Mas que tipo de monstro cruel não mata um lobisomem, mas em troca tira toda sua felicidade, todo o sentido de sua vida?

Minha garganta estava a ponto de se rasgar, mas eu não parava de gritar. Gritava palavras de dor, ofensas, mas principalmente o nome de Victoire.

Eu não lembro exatamente como eu superei momentaneamente o choque de ter perdido Victoire, por que o que eu senti ou pensei a partir dali é uma incógnita pra mim. Não consigo nem ao menos imaginar o quanto eu sofri, ou quantas possibilidades eu considerei. Só sei que o desgaste do furacão emocional chegou, e me vi em posição fetal, de rosto colado à terra.
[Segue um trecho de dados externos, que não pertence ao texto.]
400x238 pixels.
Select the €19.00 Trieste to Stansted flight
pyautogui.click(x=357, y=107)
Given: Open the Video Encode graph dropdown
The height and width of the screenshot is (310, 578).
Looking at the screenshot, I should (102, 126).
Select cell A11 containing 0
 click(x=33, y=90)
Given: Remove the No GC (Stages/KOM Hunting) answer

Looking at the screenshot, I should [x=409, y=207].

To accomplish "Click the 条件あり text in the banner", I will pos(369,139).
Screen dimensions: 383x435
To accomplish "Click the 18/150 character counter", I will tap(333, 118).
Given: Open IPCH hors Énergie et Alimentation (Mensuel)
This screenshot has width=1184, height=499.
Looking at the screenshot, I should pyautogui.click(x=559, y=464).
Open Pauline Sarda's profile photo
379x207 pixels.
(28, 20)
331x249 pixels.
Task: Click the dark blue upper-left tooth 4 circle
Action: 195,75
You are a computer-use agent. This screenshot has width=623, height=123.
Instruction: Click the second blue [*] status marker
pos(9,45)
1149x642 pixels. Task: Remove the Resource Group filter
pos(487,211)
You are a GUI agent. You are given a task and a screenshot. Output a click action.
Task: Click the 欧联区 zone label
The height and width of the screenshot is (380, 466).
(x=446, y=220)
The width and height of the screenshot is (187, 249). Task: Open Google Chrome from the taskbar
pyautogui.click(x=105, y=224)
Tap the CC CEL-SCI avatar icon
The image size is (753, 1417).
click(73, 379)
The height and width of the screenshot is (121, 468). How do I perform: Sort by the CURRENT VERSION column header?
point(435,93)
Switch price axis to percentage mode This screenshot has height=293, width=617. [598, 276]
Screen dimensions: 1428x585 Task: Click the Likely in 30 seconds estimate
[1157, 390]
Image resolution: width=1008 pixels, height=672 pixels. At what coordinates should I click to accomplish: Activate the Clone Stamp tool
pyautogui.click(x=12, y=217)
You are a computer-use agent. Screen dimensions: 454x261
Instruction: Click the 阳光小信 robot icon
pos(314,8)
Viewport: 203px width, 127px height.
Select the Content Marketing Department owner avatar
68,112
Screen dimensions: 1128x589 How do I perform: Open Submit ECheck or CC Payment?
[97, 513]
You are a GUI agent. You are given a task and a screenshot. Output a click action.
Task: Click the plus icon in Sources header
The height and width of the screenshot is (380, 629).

Eu ouvi alguma coisa se movimentar próximo a mim.

-N-não... Victoire. – Disse Fleur, sem ao menos mover algo além dos lábios.

Em um salto me postei ao lado dela.

-Meu amor?! Você está bem? Victoire, onde ela está? – Disse, segurando sua mão.

Ela tossiu sangue antes de responder. – Eles levarram-la. Pegarram nosso bebê, William. Eles tomarram Victoire.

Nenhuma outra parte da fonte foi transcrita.